With a legislative majority in five states (Gujarat, Madhya Pradesh, Chhattisgarh, Rajasthan and Goa) and sharing power in three others (Punjab, Nagaland, Andhra Pradesh) as well as the Union Territory of Puducherry, the BJP is looking forward to the national supremacy that was once the Congress’s monopoly. Nor is this an impossible dream. The BJP has previously ruled Uttar Pradesh, Arunachal Pradesh, Uttarakhand, Himachal Pradesh, Karnataka and Delhi on its own, and Maharashtra, Odisha, Bihar and Jharkhand in coalition. With elections due in Maharashtra, Jharkhand, Haryana and Jammu and Kashmir by the end of the year, and hopes of a fifth if Lalu Prasad can be persuaded to abandon Nitish Kumar, everything Modi says and does (or doesn’t say and doesn’t do) is with an eye to pleasing voters.
He can’t be blamed for that is the name of the game politicians play.

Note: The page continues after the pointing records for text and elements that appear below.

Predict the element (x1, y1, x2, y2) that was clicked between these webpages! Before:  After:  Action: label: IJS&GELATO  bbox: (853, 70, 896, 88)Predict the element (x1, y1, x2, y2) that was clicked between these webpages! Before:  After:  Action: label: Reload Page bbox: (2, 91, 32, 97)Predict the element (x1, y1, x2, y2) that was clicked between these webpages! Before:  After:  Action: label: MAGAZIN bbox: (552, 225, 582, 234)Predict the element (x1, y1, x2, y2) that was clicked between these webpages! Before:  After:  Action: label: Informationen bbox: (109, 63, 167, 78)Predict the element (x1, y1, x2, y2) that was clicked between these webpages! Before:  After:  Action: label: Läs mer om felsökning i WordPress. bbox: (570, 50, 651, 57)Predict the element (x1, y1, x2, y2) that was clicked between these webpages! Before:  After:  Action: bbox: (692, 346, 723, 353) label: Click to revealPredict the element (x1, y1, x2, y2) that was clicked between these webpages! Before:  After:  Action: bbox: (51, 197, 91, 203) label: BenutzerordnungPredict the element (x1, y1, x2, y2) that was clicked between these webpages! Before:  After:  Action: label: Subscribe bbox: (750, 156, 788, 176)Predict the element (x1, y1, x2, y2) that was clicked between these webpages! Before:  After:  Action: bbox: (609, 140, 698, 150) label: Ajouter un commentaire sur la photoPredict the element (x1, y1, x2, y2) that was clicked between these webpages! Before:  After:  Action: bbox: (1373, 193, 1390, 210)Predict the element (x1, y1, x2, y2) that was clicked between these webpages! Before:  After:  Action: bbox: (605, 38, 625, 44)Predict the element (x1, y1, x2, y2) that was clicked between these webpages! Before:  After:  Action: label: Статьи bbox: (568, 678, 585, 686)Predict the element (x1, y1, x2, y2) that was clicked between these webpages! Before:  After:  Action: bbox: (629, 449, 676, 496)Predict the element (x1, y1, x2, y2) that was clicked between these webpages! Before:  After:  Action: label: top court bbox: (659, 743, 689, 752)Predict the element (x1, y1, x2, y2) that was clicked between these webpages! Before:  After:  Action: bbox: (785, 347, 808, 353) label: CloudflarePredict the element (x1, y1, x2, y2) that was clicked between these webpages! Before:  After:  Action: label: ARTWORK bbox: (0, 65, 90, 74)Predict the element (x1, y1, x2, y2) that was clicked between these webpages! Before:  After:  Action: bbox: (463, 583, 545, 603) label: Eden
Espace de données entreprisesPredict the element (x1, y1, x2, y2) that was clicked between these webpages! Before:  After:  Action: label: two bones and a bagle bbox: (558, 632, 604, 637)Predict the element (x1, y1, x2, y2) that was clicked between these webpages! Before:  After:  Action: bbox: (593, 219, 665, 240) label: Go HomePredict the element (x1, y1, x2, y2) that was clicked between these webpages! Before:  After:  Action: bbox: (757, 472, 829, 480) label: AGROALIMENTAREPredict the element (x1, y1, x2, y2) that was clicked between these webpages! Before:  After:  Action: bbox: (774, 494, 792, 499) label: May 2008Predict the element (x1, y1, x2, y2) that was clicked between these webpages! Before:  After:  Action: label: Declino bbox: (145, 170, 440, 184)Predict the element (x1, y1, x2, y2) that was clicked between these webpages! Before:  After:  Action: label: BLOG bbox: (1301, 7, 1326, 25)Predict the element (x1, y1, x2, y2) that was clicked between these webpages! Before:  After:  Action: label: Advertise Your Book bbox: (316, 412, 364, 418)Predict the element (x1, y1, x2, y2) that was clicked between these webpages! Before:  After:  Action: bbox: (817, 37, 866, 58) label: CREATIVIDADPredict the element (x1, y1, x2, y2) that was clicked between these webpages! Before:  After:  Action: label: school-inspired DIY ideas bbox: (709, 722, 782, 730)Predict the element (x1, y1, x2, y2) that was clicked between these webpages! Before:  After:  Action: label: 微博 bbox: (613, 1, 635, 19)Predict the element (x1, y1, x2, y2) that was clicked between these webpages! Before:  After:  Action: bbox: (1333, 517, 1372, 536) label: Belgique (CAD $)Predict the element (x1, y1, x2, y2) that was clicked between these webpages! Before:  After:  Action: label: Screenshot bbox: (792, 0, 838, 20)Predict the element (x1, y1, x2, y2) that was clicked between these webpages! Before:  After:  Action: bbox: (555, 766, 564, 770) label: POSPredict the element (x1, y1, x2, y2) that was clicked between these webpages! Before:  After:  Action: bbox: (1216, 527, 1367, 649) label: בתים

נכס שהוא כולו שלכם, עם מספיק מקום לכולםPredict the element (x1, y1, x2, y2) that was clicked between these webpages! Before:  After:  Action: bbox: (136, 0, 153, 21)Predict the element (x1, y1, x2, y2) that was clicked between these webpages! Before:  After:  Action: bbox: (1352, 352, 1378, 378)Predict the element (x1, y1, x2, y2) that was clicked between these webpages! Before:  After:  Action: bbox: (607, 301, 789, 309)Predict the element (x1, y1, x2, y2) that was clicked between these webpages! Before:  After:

Nor would India be India if sycophants didn’t jump up to intone what they think the prime minister wants to hear. Flagging interest in iftar parties is another straw in the wind. The Delhi High Court’s recent ruling that “individual interest or smaller public interest must yield to larger public interest” could turn out to be even more significant. With so many little pots bubbling in so many places — a suspected Pakistani in Telengana, Muslims coveting Sikh land in Saharanpur, Maharashtrians feeling deprived in Belgaum — a sense of crisis is inevitable. Crises demand a saviour, especially when most of the bubbling pots touch on India’s Hindu identity. A Princeton historian, Bernard Lewis, corroborated the late Muammar Gaddafi’s boast that Europe would become “a Muslim continent within a few decades”. Lewis argued that “current trends show that Europe will have a Muslim majority by the end of the 21st Century at the latest. … Europe will be a part of the Arab West — the Maghreb.” That may be fanciful but with a similar fear stalking the land, silence might turn out to be the most rewarding response. My middle-aged, middle class, male, Bengali friend reflects the prevalent mood.